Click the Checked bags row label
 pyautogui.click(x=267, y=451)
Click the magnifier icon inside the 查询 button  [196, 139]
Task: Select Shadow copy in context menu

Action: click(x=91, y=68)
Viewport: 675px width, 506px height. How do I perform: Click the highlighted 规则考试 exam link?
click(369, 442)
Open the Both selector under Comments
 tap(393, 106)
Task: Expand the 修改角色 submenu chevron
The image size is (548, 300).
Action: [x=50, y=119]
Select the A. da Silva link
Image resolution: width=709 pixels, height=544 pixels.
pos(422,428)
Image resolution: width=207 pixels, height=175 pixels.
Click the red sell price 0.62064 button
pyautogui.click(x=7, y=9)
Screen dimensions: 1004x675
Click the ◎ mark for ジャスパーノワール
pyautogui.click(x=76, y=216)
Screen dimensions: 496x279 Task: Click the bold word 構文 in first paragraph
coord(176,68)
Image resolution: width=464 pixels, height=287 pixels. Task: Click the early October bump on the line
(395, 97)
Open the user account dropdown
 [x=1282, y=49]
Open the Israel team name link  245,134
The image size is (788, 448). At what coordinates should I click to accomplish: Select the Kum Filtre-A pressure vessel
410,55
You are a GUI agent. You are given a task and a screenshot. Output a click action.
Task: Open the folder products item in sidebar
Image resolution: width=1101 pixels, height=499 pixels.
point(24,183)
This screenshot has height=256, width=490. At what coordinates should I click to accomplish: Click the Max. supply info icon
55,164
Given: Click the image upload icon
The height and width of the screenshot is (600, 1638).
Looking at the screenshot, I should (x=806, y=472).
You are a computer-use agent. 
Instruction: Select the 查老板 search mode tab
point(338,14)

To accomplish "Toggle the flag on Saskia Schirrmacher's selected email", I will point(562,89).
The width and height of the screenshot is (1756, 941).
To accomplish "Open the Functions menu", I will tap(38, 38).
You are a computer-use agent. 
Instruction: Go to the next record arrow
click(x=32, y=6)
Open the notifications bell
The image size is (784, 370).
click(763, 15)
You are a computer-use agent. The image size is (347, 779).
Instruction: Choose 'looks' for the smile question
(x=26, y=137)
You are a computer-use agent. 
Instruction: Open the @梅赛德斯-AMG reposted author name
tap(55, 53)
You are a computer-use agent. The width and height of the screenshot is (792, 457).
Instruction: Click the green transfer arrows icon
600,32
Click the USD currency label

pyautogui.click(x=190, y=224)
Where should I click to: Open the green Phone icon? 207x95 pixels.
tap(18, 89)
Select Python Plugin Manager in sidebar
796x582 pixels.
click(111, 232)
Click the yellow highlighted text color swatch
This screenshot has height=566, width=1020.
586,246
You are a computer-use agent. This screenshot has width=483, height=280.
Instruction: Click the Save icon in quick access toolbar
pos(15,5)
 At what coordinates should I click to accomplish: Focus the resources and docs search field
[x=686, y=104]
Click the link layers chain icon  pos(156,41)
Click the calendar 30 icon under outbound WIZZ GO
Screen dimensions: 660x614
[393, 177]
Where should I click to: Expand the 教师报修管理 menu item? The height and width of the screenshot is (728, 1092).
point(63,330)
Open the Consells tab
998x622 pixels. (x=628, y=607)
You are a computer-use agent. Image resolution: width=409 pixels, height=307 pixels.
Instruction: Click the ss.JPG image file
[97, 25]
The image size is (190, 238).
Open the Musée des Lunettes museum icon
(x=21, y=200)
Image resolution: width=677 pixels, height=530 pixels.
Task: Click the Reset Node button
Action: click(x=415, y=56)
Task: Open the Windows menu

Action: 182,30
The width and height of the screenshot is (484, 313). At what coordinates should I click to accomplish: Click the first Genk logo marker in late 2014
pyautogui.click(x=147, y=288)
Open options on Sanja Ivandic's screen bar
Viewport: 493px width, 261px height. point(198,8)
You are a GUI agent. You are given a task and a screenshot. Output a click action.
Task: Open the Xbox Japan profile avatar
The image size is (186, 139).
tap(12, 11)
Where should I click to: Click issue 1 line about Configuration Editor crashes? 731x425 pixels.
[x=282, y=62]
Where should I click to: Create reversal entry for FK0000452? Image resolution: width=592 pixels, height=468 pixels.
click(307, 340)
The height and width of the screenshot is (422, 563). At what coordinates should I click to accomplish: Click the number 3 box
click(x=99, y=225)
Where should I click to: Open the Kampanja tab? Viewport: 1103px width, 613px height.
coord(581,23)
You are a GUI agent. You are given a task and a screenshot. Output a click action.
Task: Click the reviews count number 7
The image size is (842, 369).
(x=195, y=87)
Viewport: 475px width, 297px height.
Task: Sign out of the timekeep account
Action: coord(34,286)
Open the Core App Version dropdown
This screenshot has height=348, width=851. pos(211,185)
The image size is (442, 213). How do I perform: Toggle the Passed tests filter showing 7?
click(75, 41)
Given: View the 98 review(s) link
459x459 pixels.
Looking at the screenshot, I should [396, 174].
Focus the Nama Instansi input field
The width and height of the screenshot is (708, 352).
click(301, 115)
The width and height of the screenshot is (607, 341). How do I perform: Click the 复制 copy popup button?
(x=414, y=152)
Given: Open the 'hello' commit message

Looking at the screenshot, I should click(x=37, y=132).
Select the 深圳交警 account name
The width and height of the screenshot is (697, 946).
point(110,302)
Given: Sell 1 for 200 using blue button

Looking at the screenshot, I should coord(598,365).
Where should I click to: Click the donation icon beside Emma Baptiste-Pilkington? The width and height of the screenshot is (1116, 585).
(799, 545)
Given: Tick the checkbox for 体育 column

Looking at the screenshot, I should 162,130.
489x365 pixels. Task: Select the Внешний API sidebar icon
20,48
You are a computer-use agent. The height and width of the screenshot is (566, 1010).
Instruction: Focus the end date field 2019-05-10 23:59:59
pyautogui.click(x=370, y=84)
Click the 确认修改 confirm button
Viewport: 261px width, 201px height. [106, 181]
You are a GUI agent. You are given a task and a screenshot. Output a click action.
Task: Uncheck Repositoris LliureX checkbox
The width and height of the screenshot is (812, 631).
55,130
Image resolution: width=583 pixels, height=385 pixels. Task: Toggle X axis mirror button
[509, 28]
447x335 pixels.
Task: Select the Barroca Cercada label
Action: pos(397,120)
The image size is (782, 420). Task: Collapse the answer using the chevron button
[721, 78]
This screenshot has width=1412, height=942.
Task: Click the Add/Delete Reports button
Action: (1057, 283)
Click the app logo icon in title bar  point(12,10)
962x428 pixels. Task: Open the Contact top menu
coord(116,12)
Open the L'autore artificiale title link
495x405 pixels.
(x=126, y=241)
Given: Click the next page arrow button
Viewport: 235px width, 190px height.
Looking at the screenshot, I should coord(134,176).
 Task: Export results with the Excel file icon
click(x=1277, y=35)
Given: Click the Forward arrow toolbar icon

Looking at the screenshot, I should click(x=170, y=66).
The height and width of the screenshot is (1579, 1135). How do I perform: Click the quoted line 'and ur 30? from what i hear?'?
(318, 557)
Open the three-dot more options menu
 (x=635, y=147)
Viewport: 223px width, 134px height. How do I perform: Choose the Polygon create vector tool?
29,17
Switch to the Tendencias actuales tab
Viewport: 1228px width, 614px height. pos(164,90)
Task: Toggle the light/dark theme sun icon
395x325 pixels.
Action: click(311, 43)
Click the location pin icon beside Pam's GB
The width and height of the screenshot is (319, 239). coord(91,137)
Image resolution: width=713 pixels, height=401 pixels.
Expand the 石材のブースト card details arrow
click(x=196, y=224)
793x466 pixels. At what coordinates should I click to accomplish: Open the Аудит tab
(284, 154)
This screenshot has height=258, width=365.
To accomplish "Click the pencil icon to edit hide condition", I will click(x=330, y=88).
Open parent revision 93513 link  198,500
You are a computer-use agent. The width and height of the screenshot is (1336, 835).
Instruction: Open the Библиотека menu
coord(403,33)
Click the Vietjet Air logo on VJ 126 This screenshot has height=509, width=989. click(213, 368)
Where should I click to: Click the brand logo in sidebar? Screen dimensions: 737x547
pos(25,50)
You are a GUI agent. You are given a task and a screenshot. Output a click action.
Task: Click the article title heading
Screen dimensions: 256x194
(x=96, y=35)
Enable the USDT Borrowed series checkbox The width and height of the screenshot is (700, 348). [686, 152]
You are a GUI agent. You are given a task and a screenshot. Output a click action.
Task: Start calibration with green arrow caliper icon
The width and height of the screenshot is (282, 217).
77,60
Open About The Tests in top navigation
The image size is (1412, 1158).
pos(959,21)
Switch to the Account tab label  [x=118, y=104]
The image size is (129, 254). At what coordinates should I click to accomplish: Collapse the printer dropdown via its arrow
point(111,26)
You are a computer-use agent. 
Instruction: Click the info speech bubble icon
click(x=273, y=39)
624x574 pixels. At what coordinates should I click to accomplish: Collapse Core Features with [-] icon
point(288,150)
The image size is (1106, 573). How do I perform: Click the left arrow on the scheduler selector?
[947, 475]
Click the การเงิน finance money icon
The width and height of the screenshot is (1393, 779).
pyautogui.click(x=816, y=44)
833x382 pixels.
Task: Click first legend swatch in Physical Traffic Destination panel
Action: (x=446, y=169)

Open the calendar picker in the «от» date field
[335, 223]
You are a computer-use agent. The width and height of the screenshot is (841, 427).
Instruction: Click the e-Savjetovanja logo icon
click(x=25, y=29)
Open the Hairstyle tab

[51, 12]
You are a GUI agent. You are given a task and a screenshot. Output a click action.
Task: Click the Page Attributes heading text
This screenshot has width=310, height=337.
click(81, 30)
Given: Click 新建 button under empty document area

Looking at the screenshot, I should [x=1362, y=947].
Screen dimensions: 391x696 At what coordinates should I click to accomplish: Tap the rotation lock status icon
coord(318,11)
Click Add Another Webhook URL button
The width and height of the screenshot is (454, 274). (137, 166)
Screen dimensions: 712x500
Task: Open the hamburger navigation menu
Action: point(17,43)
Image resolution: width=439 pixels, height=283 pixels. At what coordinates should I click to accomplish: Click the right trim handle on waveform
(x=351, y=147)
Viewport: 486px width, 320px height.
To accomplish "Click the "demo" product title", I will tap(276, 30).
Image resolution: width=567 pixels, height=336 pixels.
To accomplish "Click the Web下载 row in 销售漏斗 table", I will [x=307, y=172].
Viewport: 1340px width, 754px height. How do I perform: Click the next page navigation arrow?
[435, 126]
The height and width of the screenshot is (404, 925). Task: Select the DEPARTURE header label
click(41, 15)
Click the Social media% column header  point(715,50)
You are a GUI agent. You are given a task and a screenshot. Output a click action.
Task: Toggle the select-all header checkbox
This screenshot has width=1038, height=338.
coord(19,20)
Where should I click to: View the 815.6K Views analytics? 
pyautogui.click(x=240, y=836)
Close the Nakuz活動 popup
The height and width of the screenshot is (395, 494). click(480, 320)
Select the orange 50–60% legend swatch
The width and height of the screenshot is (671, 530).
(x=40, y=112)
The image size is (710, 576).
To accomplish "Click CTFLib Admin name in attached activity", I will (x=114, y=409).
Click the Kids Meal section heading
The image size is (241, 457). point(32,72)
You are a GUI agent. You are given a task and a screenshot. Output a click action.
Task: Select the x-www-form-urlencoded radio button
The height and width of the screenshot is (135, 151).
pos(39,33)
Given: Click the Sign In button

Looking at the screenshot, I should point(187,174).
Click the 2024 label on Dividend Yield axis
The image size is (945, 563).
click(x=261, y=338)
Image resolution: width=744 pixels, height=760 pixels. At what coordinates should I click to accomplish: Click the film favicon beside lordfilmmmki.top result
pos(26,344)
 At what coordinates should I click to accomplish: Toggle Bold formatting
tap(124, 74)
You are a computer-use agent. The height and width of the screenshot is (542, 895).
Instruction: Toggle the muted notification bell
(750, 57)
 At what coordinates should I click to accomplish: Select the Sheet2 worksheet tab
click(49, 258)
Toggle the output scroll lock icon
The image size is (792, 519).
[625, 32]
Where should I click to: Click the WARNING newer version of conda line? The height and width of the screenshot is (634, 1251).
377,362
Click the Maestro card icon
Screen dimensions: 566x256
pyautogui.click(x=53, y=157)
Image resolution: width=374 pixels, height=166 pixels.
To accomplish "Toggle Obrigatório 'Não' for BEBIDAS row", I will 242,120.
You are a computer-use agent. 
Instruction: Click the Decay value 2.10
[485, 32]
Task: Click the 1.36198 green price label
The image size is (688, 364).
· · ·
EXERCISE -
The answer must be the line containing "Sheet2 worksheet tab" and every line after it through the last line of the records above, repeated exactly.

THE ANSWER -
 At what coordinates should I click to accomplish: Select the Sheet2 worksheet tab
click(49, 258)
Toggle the output scroll lock icon
The image size is (792, 519).
[625, 32]
Where should I click to: Click the WARNING newer version of conda line? The height and width of the screenshot is (634, 1251).
377,362
Click the Maestro card icon
Screen dimensions: 566x256
pyautogui.click(x=53, y=157)
Image resolution: width=374 pixels, height=166 pixels.
To accomplish "Toggle Obrigatório 'Não' for BEBIDAS row", I will 242,120.
You are a computer-use agent. 
Instruction: Click the Decay value 2.10
[485, 32]
Task: Click the 1.36198 green price label
The image size is (688, 364).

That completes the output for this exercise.